Today, AIDS-orphans estimates include paternal, maternal, and double orphans Grassly and Timaeus, 2003, UNICEF, UNAIDS et al., 2002.

Age of orphans

Statistics on AIDS orphans generally include children under 15 years of age Hunter and Williamson, 1997, Nampanya-Serpell, 2001, Bicego, Rutstein et al., 2003, UNICEF, UNAIDS et al., 2002, Monasch and Boerma, 2004; the 15-17 age category is usually included in the 15-49 adult  age category.

Few studies concern orphans under 18 years of age, but some define an orphan as “a child under 18 who has lost either or both parents” Hunter, 1990, Barnett and Blaikie, 1992, Foster, Makufa et al., 1997, Nyambedha, Wandibba et al., 2001, Nyambedha, Wandibba et al., 2003.

There is a problem in defining an orphan as a child under 15 years because it excludes older adolescents who face specific risks, in particular young girls who are victims of economic and sexual exploitation Tarantola and Gruskin, 1998. Moreover, in accordance with the Declaration of the Rights of Children, an orphan is considered as a child under 18 years United Nations and Assembly, 1989.

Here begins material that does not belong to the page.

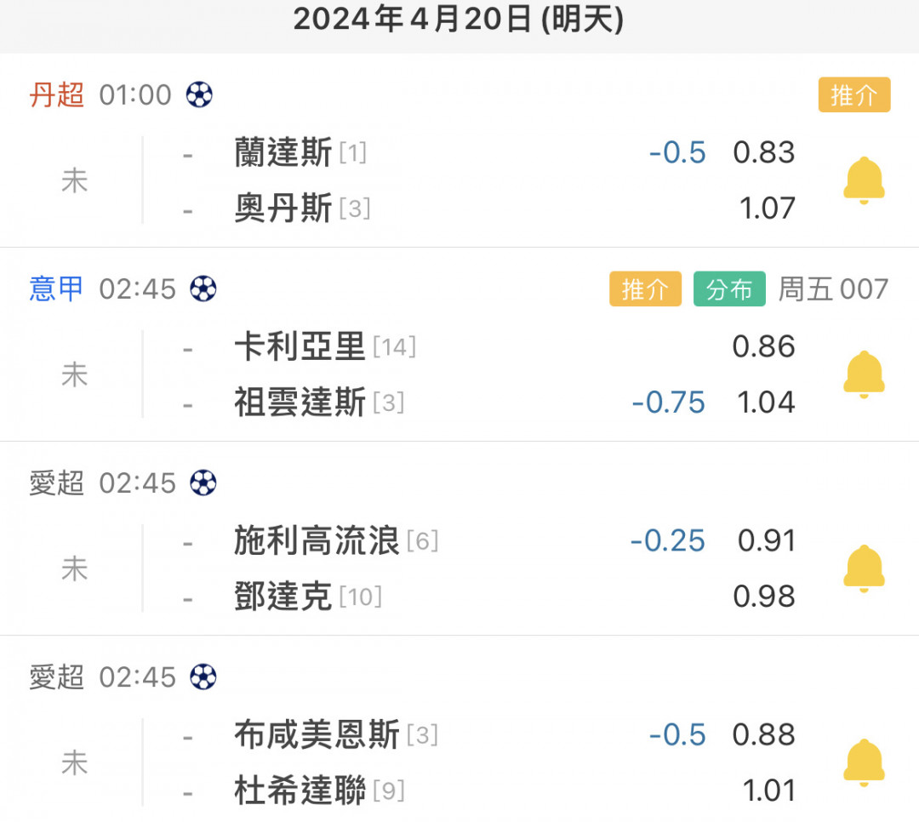Open 推介 tag on 丹超 match
This screenshot has height=822, width=919.
pyautogui.click(x=853, y=95)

The methods based on this first definition led to an under-estimation of the total number of orphans. The definitions that exclude the 15-17 years age category under-estimate the total number of orphans by 25% to 35% Foster and Williamson, 2000.

Thus the inclusion of the 15-17 years age group in statistics may considerably increase the estimated number of orphans.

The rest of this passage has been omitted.